A post-doctoral fellow in Professor David Thomas’ laboratory, Dr Arcardi Cipponi, has developed a model for observing the ‘morphing’ of cancer genomes under intense evolutionary selection pressure – specifically, anticancer drugs in or coming into clinical use. Dr Cipponi has already accumulated excellent data that cancer gnomes ‘wake up’ when exposed to a variety of drugs, and start to change dramatically. To this point his analyses have used existing tools.

His research will be taken to the next level by whole genome sequencing the existing cell models before, during and after drug selection and resistance. This program will utilise the cutting-edge whole genome sequencing technology (HiSeq X Ten) that has been recently acquired by GARVAN. Specifically, the Girgensohn Foundation, in its first year,  supported these analyses on 50 cell populations representative of cancers targeted in the clinic.

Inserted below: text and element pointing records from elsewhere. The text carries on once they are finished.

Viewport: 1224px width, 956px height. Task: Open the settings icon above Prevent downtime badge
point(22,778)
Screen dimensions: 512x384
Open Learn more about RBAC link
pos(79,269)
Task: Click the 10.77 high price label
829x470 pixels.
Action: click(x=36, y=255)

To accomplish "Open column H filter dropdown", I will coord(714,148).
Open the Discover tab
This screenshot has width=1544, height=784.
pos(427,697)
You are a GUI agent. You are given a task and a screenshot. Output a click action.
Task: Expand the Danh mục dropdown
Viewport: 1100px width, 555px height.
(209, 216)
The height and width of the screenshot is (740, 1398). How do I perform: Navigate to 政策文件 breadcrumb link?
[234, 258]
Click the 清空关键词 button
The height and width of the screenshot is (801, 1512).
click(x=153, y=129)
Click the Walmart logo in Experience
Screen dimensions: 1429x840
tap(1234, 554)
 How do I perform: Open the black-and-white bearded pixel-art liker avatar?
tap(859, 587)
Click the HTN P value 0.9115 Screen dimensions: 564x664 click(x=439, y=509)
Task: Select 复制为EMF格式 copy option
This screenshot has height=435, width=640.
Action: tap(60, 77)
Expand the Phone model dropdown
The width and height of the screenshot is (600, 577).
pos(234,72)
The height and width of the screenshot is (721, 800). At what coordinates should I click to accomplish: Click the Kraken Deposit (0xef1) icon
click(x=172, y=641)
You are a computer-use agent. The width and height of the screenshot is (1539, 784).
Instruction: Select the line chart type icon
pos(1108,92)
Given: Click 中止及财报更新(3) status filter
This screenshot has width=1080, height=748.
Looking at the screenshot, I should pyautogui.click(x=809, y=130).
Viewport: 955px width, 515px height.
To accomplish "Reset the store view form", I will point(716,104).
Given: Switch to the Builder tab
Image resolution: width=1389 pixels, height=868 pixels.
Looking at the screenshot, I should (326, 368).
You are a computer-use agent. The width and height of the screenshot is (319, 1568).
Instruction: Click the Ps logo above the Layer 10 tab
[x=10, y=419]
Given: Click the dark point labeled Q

The outcome of this work is fundamental to all cancers. If realised, the current static ‘snapshots’ of cancer genomes will be replaced by ‘movies’, which show us for the first time how these malignant species evolve to survive all attempts to achieve cure.

After six years of work there is compelling evidence of common mutational mechanisms used by neoplastic cells to evade anti-cancer treatments. Experiments are ongoing. A summary is currently being prepared and a number of opportunities to propel this research are explored.